YOUR GOAL →
In the data below, find each line carrying the string "agent" and copy it out.

DATASET RECORDS →
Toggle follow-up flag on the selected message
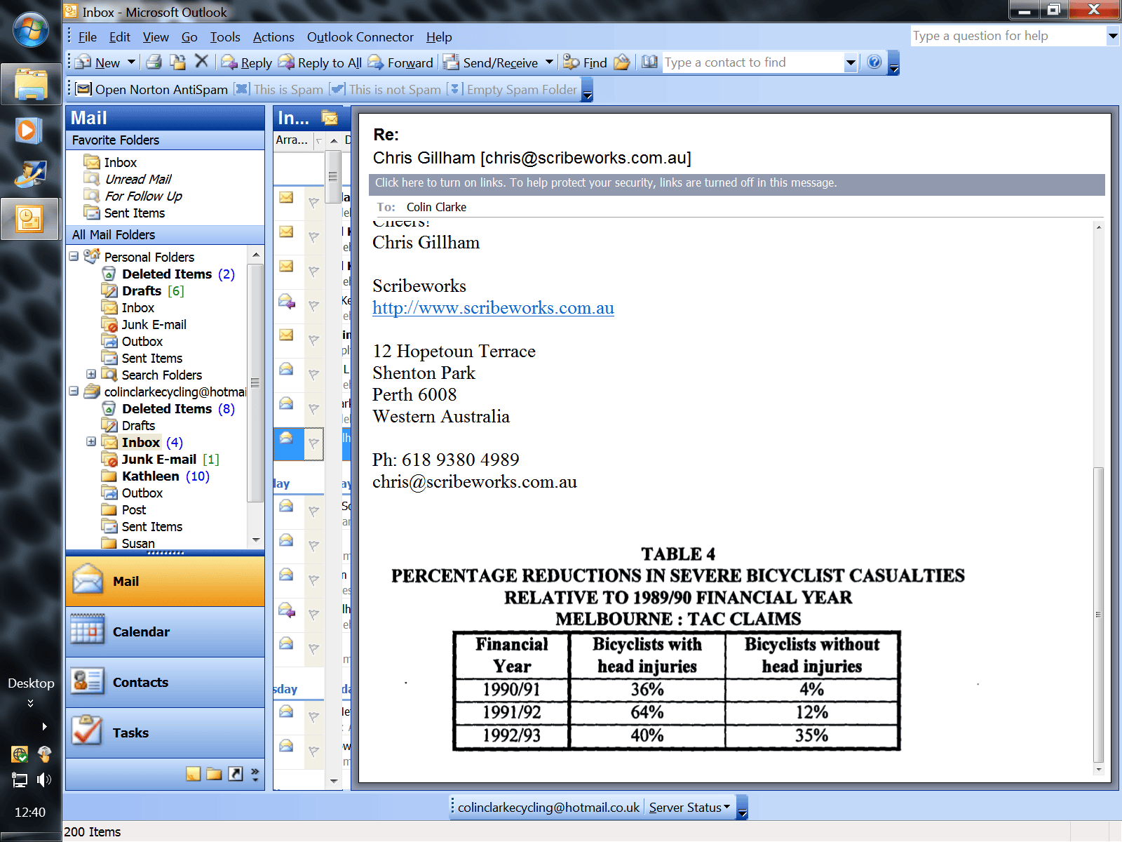This screenshot has height=842, width=1122. 313,443

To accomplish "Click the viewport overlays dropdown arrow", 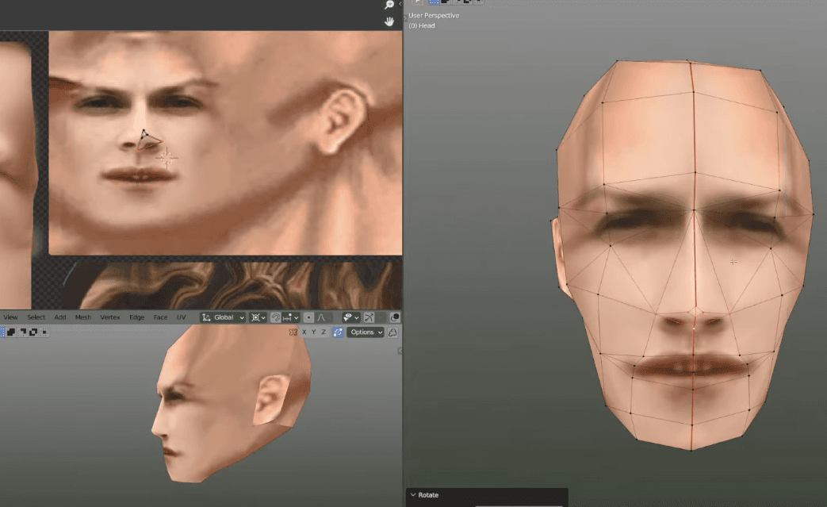I will pyautogui.click(x=357, y=317).

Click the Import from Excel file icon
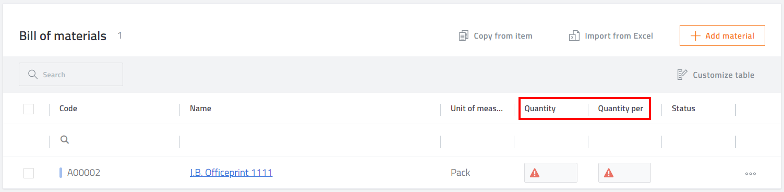point(574,36)
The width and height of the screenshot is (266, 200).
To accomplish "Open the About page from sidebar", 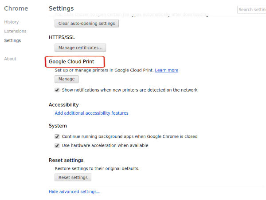I will click(x=10, y=59).
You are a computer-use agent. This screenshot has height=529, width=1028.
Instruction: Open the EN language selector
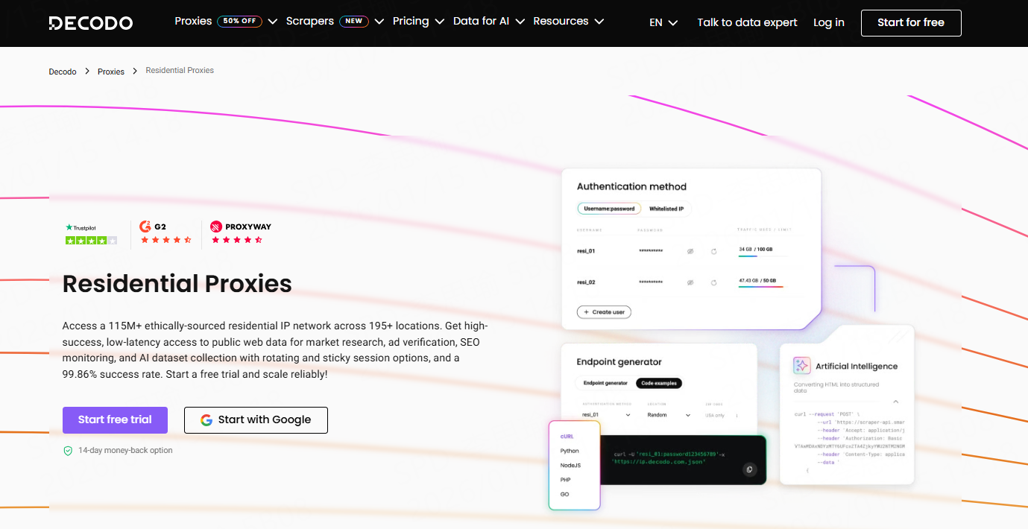(663, 23)
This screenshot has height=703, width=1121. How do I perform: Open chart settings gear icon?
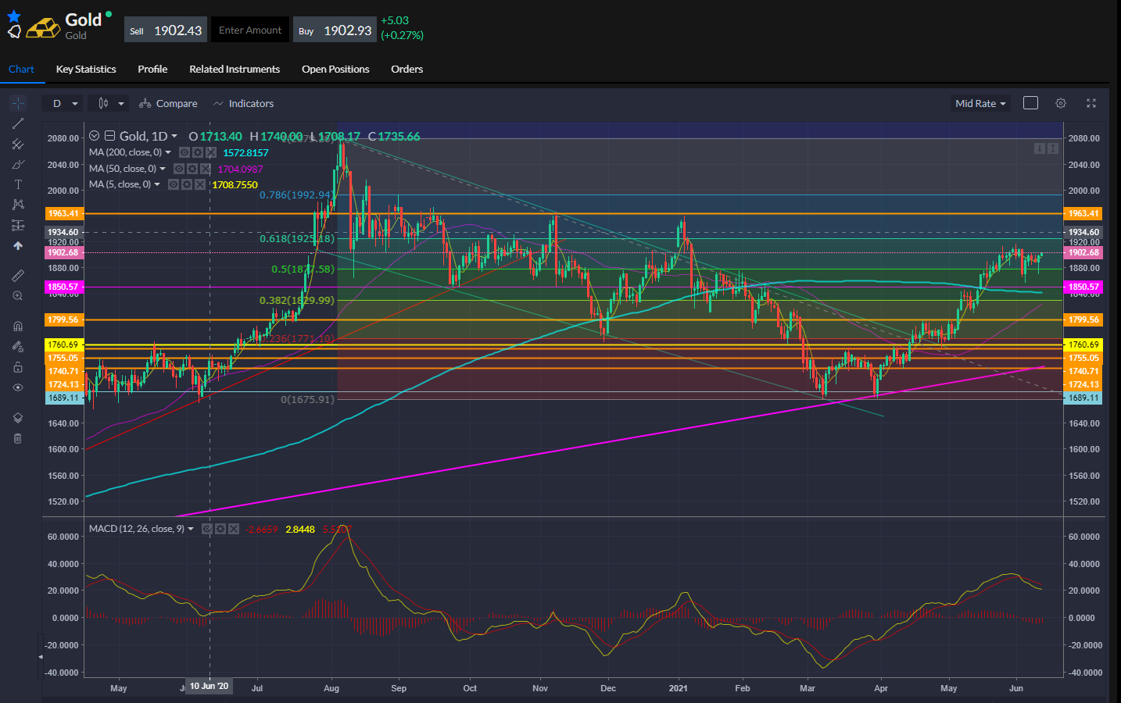pos(1061,103)
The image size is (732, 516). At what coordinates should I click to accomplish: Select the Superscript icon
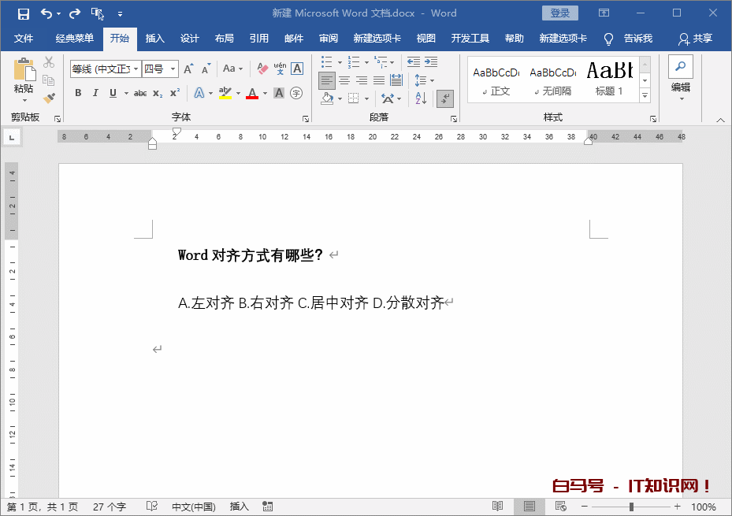coord(174,92)
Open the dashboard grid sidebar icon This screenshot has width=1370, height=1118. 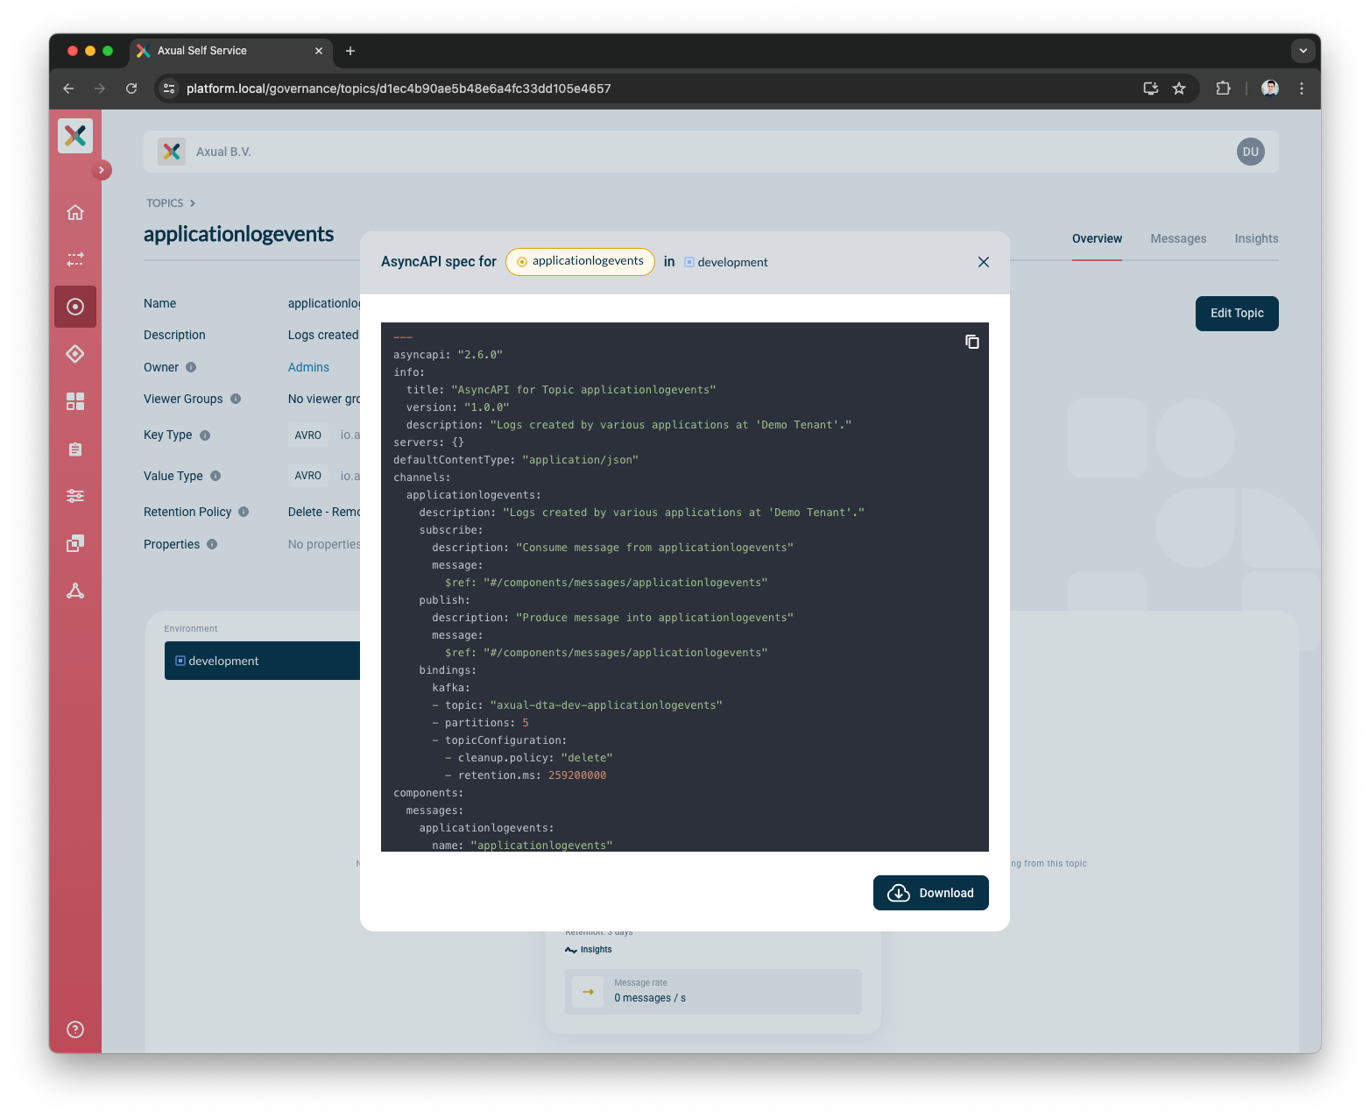pyautogui.click(x=75, y=401)

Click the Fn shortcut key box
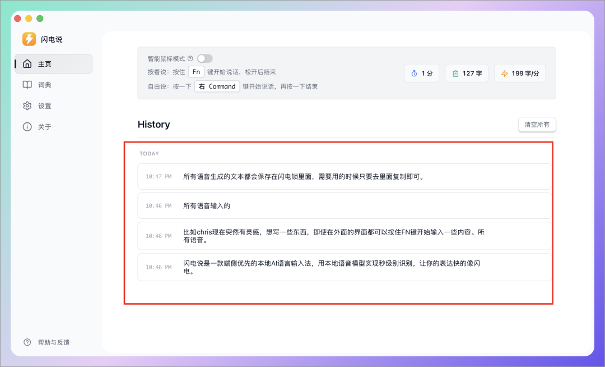[196, 72]
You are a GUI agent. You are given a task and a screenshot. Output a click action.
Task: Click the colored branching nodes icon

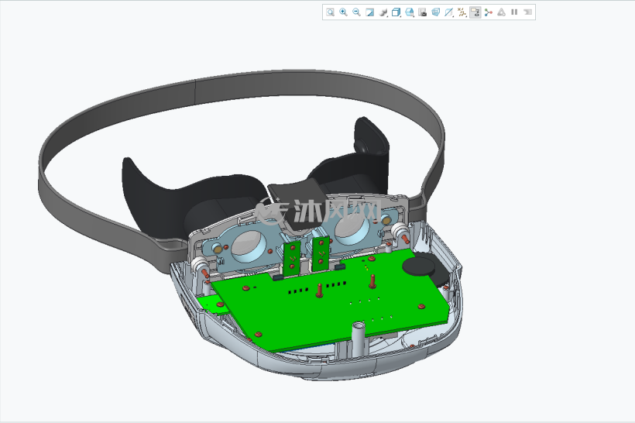(x=489, y=12)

SOLUTION FOR THIS PROBLEM →
You are a computer-use agent. This screenshot has height=529, width=1028.
You are a GUI agent. You are given a task and a screenshot. Output a click action.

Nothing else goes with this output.